As noted during a previous call, the IETF has multiple standards for
managing and provisioning certificts - CMS, CMC, CMP, and more recently,

Rather than focusing on a particular solution (eg: an API for CMP), can you
focus on the problem statements themselves? I would simply state that it's
unlikely to argue for CMP simply because it "does what you need" - instead,
it's important to understand what you actually need.
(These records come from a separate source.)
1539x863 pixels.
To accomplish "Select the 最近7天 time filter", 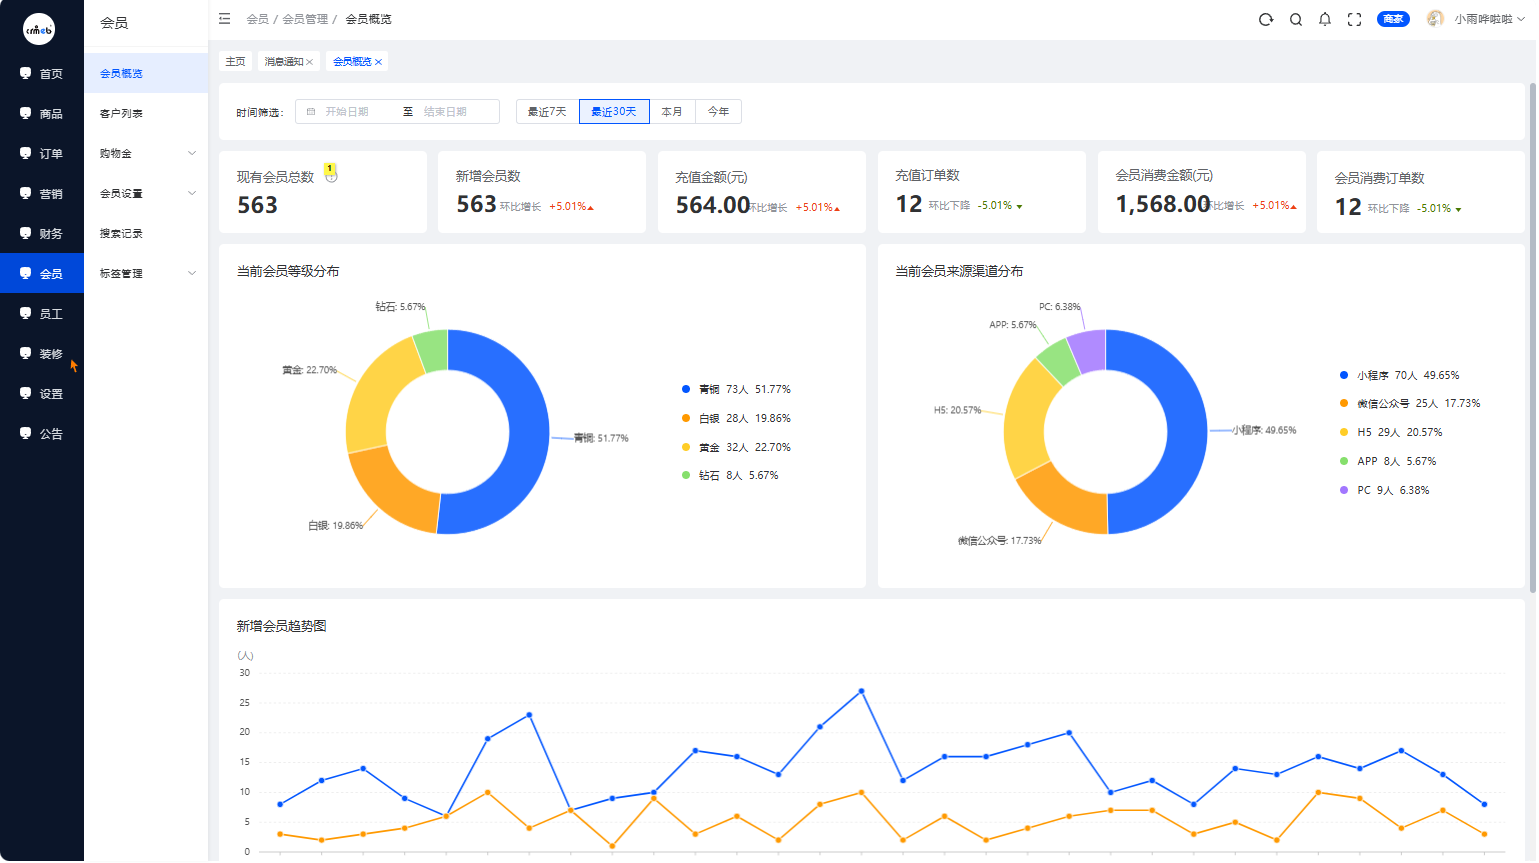I will 547,112.
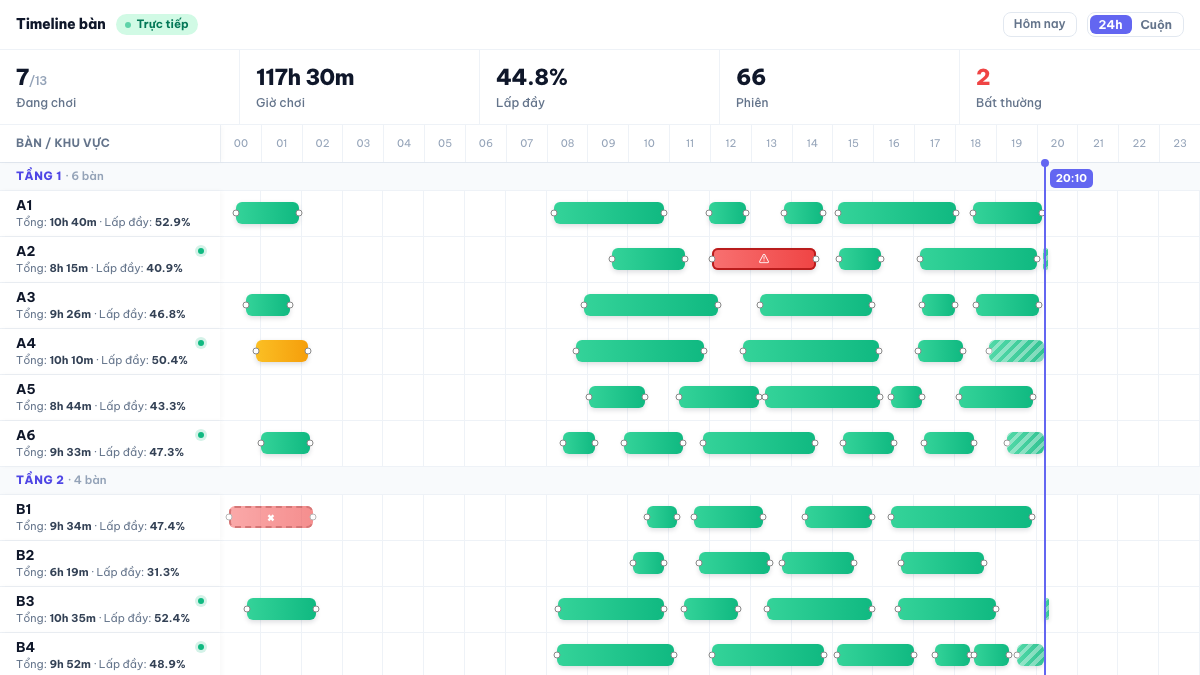Open table A1 row label
Screen dimensions: 1200x675
click(x=110, y=213)
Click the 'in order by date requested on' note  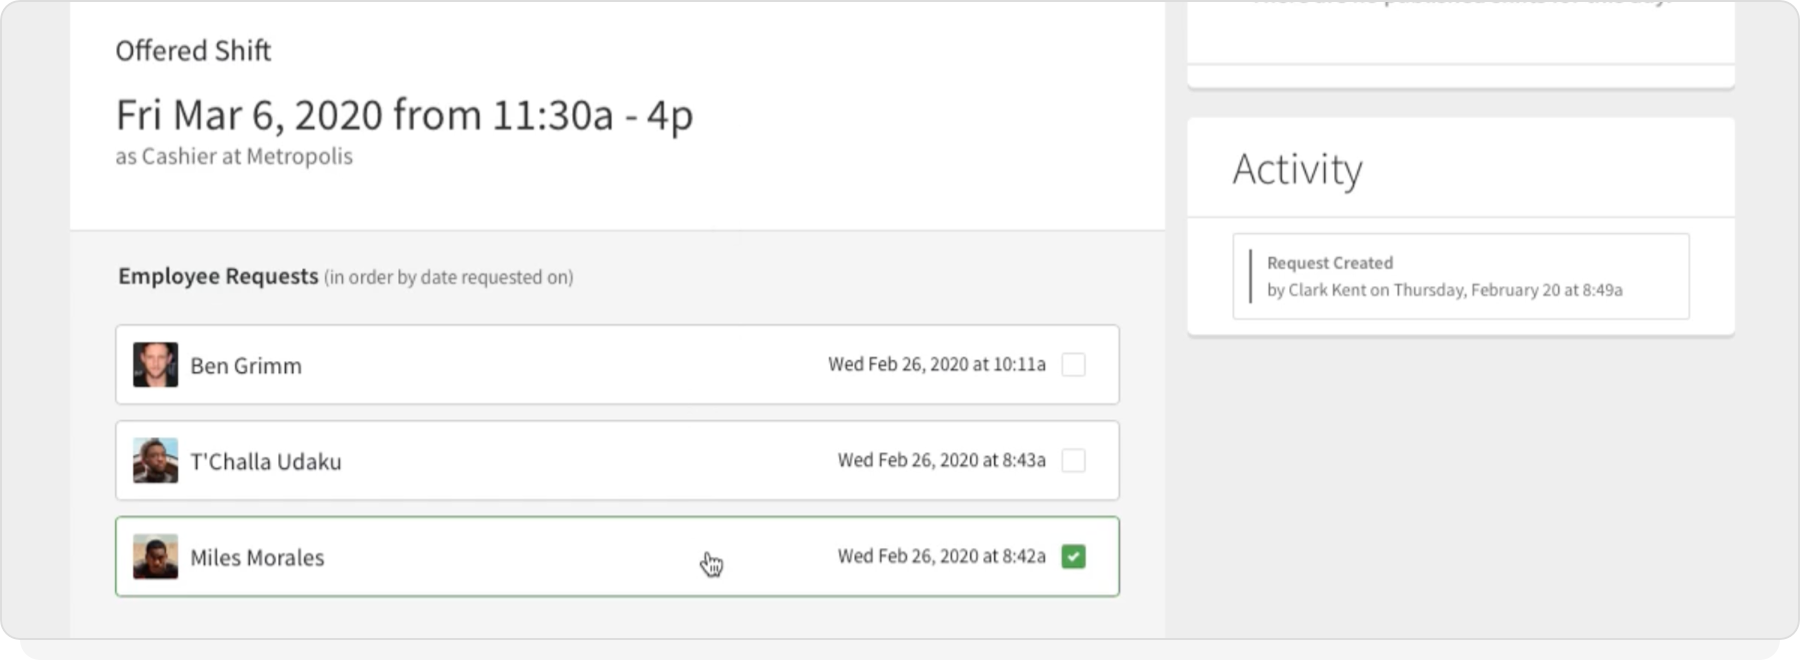tap(448, 278)
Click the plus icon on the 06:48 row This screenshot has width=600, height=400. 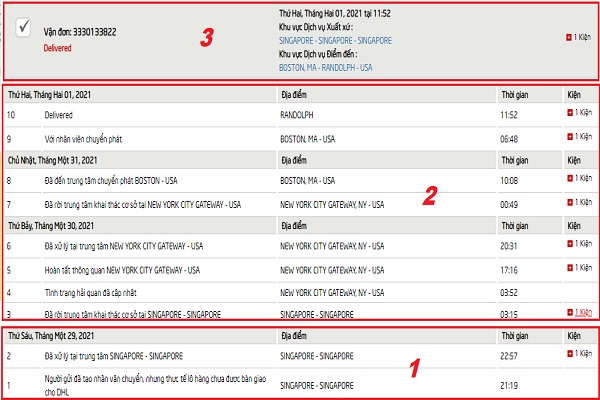[x=570, y=138]
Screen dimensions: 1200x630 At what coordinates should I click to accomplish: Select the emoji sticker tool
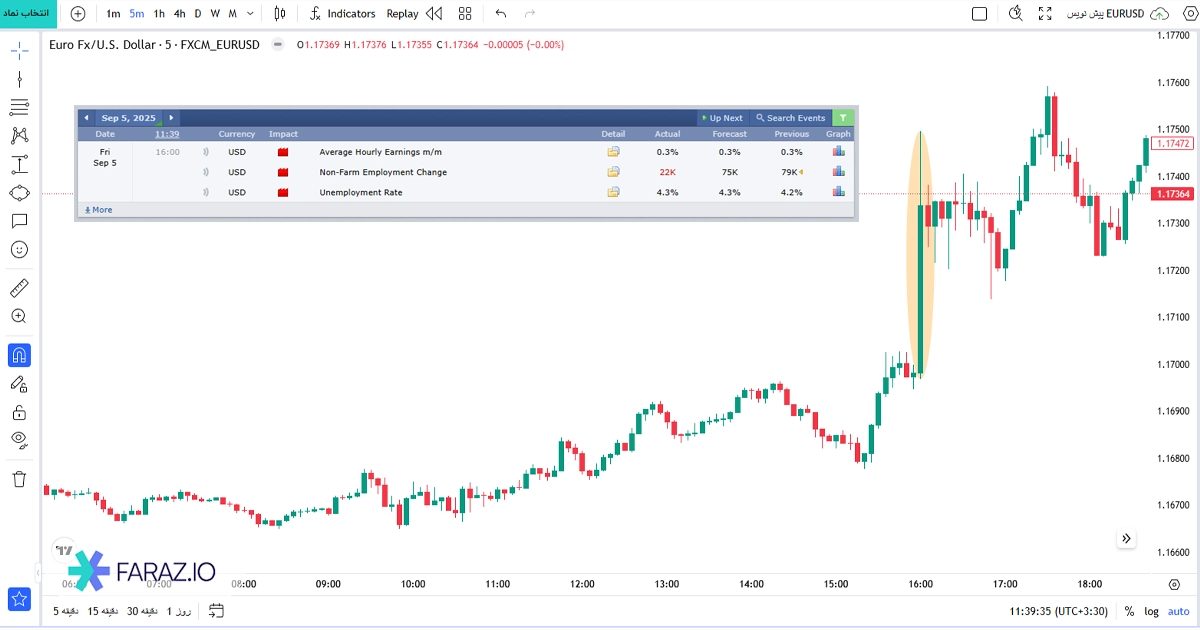pyautogui.click(x=19, y=249)
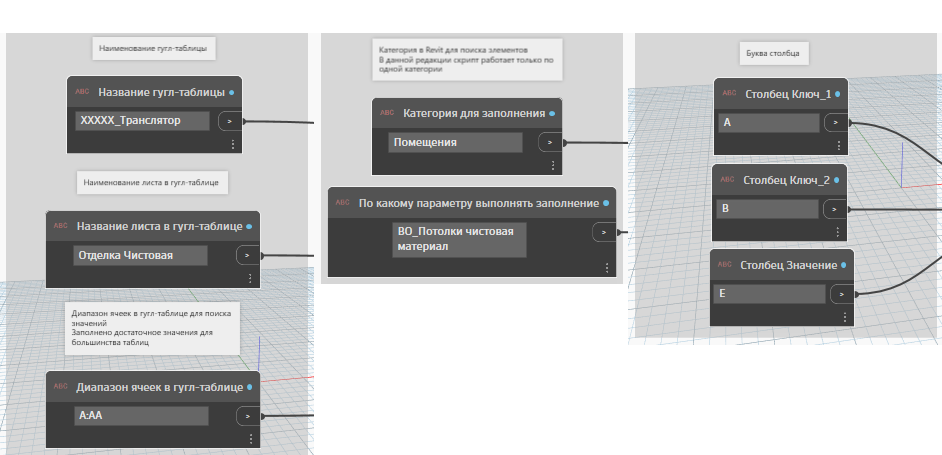Image resolution: width=942 pixels, height=455 pixels.
Task: Click the XXXXX_Транслятор text field
Action: 143,120
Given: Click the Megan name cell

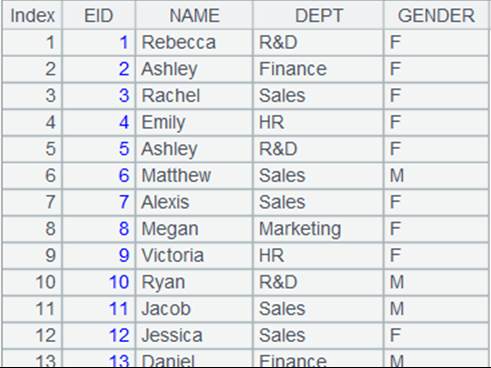Looking at the screenshot, I should [194, 229].
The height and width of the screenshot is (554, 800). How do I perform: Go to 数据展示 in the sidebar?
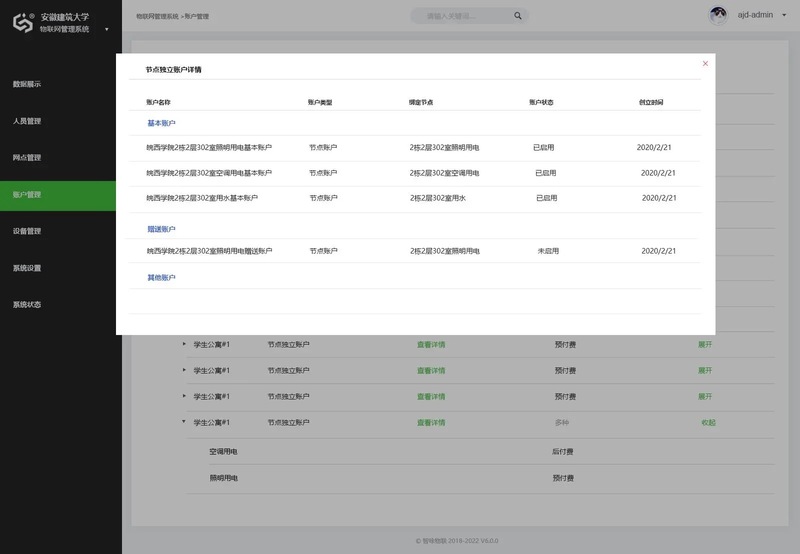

Also, as requested repeatedly, can you explore a hypothetical
implementation *in Javascript* of CMP/CMS/CMC/EST/etc. When you examine
what it would take, *in Javascript*, to fully implement these protocols,
please explore what deficiencies exist in the WebCrypto API when compared
with <keygen>

For example, the 'obvious' aspect that immediately stands to mind is that
keys provisioned via <keygen> are, traditionally, made available to some
system-wide store (on browsers that implement keygen, which is not
universal). Certificate provisioning traditionally happens via
application/x-x509-user-cert delivering a certificate/certificate chain.
You can readily see this deployed, in the real world, by looking at CAs
like StartCom (operators of StartSSL), which use this as a key part of
their authentication flow.

If WebCrypto allowed keys to be generated in such stores, would that be
sufficient for a fully-JS implementation of CMP? Why or why not?

Rather than focusing on CMP specifically as being supported by a browser,
please take a critical look at what it would take to implement *in
Javascript*. What security or functional deficiencies exist (and without
proposing a resolution for them), as that's the true problem statement.